He had been listening for the sound of the water, and now he heard it. It grew stronger as he went down the zigzag stairway, his footsteps hollow on the boards. The upper falls, swollen by spring rains, made a thunderous white torrent, dropping short and heavy into the upper pool. The spray filled the air, almost hiding the carved-out niche in the rock wall opposite, on whose cold, slippery floor he and Adam had crouched so often, playing Crusoe, or Captain Nemo, or ...

He followed the stream down past the dark middle pool and out into the glen. Even here the sunlight had not yet reached, but there was a diffuse glow from above, like a winter dawn. The water was as clear as melting ice, and almost as cold in the lower pool and the stream, inch-deep over the smooth red stones with their startling dividing lines of green algae. He crossed the footbridge and continued down the other side, relishing the padded silence that closed in on him as he grew farther away from the nearest human soul.

This was the heart of Buckhill, somehow. All the fields above were noisy with birds at this moment -- jays, grackles, crows, cardinals -- but down here there was not a sound; even the falls were muffled out of hearing. This was the quiet, secret place around which all the rest turned. And he was saying his good-bye to it.
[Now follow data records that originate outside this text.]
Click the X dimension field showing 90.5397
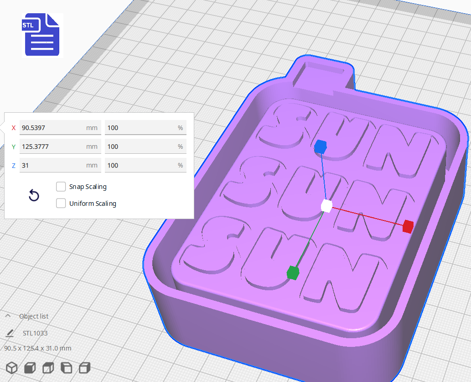 tap(59, 127)
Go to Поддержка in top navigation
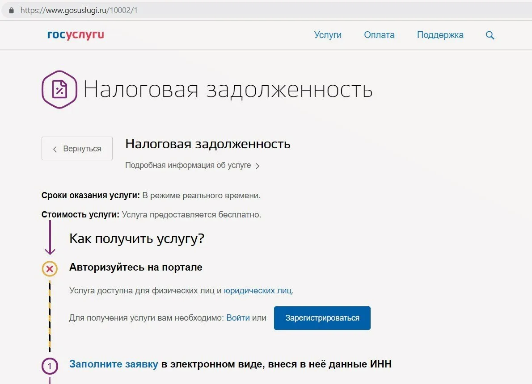The height and width of the screenshot is (384, 532). click(x=440, y=35)
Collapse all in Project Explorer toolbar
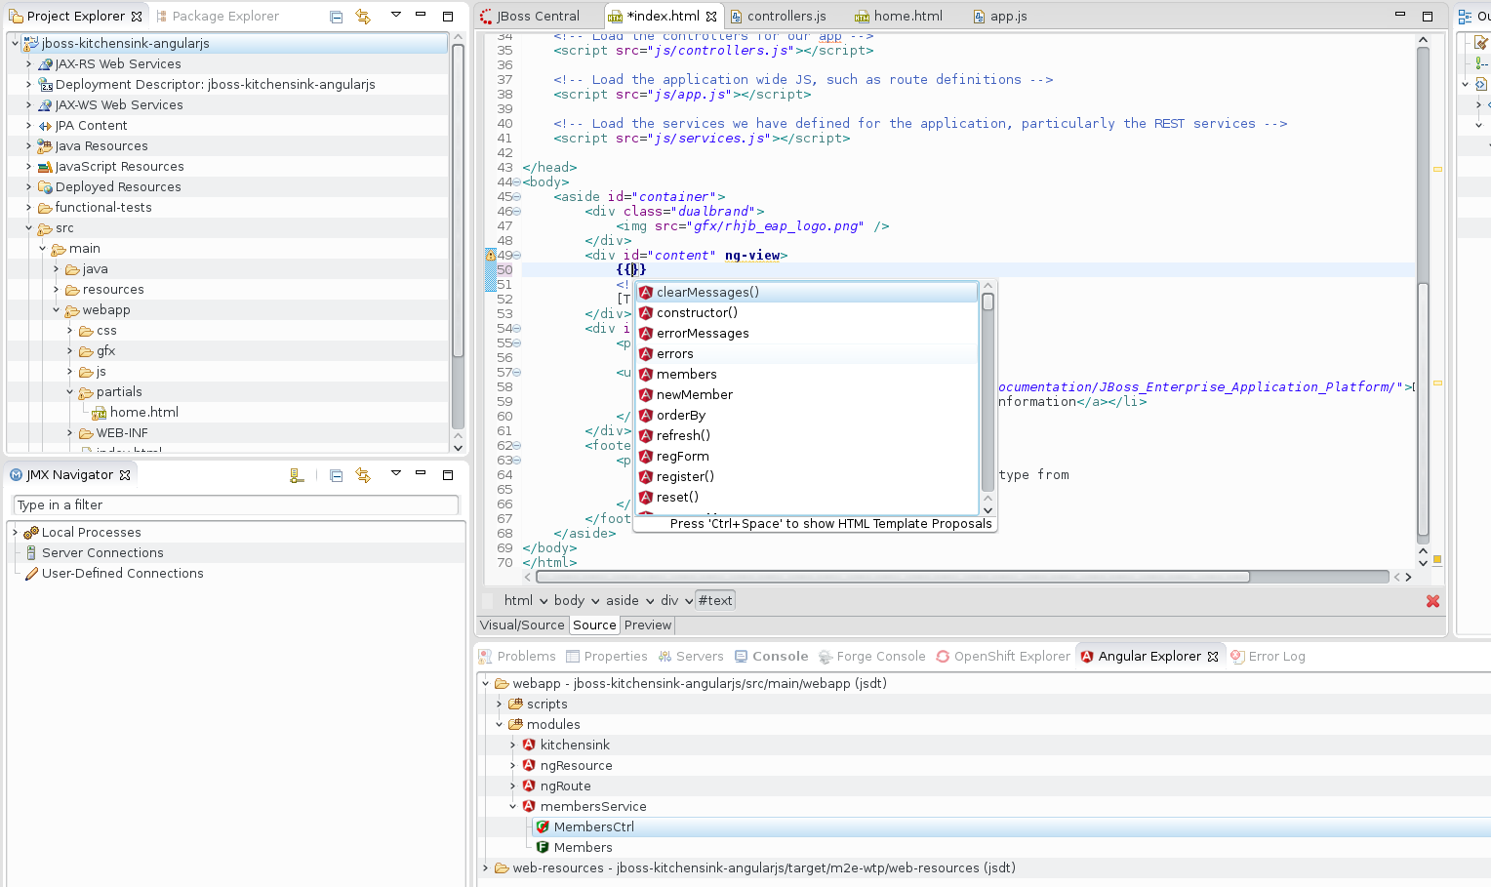This screenshot has width=1491, height=887. pos(336,17)
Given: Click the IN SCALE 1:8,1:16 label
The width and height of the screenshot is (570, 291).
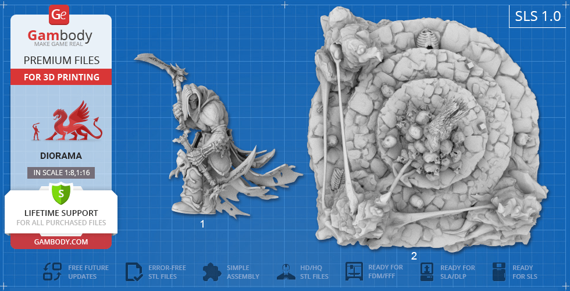Looking at the screenshot, I should click(x=60, y=172).
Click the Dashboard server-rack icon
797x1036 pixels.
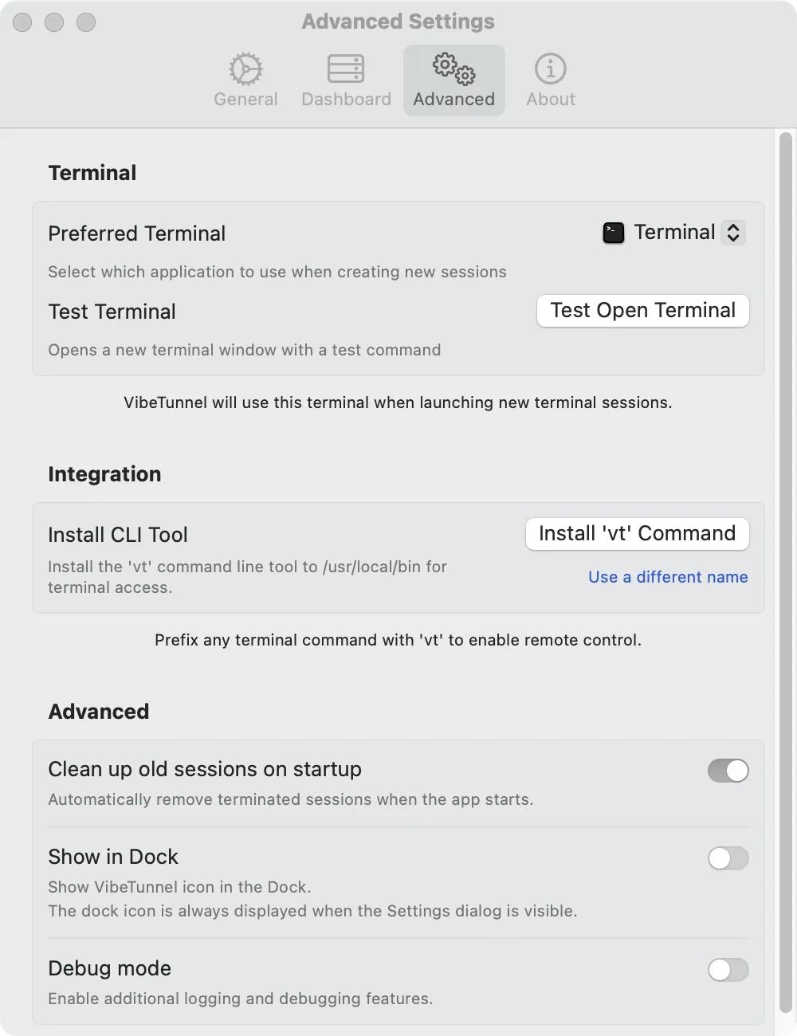click(346, 69)
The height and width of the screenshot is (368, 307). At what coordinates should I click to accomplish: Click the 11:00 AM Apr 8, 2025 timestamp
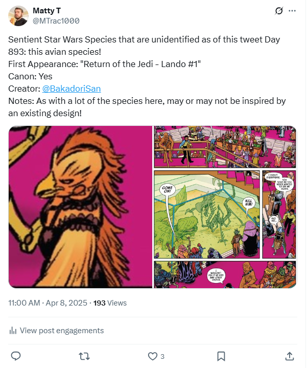48,303
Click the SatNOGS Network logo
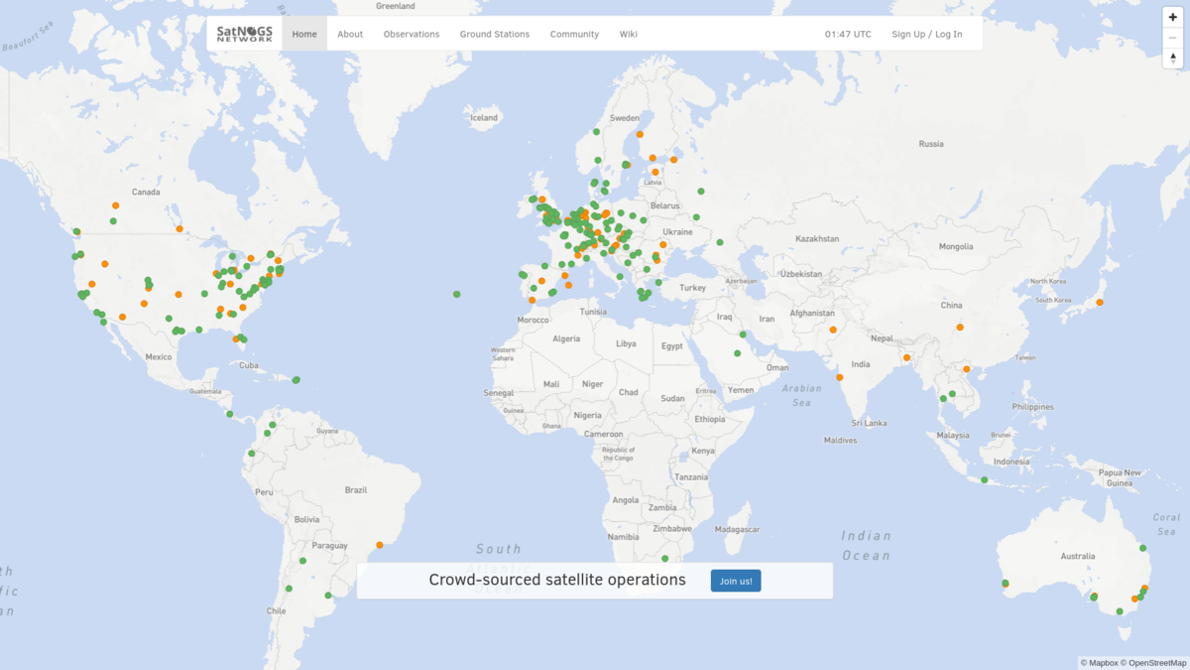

When he at last got up from the weedy bank, he was aware that he had stayed longer than he meant to. He couldn't tell how much longer; tune seemed to run at a different rate in the glen. Or, rather, it seemed not to run at all, until you suddenly awoke with a lurch to find that your muscles ached and your stomach felt empty.

That reminded him: there wouldn't be any lunch, on account of the banquet. He crossed the lower footbridge and toiled up the slope, quartering back to the house by way of the bridle path. Sure enough, the sun was high; in another fifteen minutes it would be flooding the glen. It was getting hot, top; he was flushed and sweating by the time he reached the kitchens.

Inside, it was hotter still; a cook's inferno of sweat-dripping scarlet noses, spattered aprons, curses, banging plates and scullions underfoot. The breathless air was thick with the smells of duck, goose, pheasant, capon, squab; of venison, beef pie, whole suckling pig, breast of lamb; of steamed oysters, clams, giant prawns, lobsters, soft-shell crabs; of cod, albacore, flounder, mackerel, swordfish, salmon; of compotes and savories, sweet-and-sours, cheeses, puddings; of breads, rolls, biscuits, lady fingers, pies, cakes little and big. Greasy kitchen boys with stuffed eyes were hurrying everywhere; oven doors were banging, dishes clattering, men at the edge of their sanity were shouting from raw throats. A steel tray went ringing across the floor with a tinkle of broken crockery behind it; there was a shriek from the smallest kitchen boy and a torrent of abuse from the cooks. Dick seized the moment to slip around behind a long table loaded with floral centerpieces (all smelling of hot grease), to the counter where the cut cheeses stood, surrounded by tiny genteel wedges. Dick cut himself a more substantial chunk, grasped a pitcher of milk with the other hand, and escaped.

That the cheese was duped, like the milk, mattered to him not at all; he had stolen his meal from the kitchen like a person, instead of asking Possum for it like a slob. He ate under an arbor beside the bowling green, dropped the remains under a bush, and strolled down the hill past the pavilion and the tennis courts. Every yard of the grounds was thick with memories; the soil, the weeds in odd corners, the very tufts of grass were the same year after year. Everything was known and familiar, sight, sound and smell. He paused at the edge of the exercise ground, where, little Blashfield the armorer was shouting at his awkward squad, "Hup! Two! Dree! Faw! By de right flank, hup! you donkeys, hup!" Sunlight glittered on the stocks of the dummy rifles; the green-striped legs rose, fell.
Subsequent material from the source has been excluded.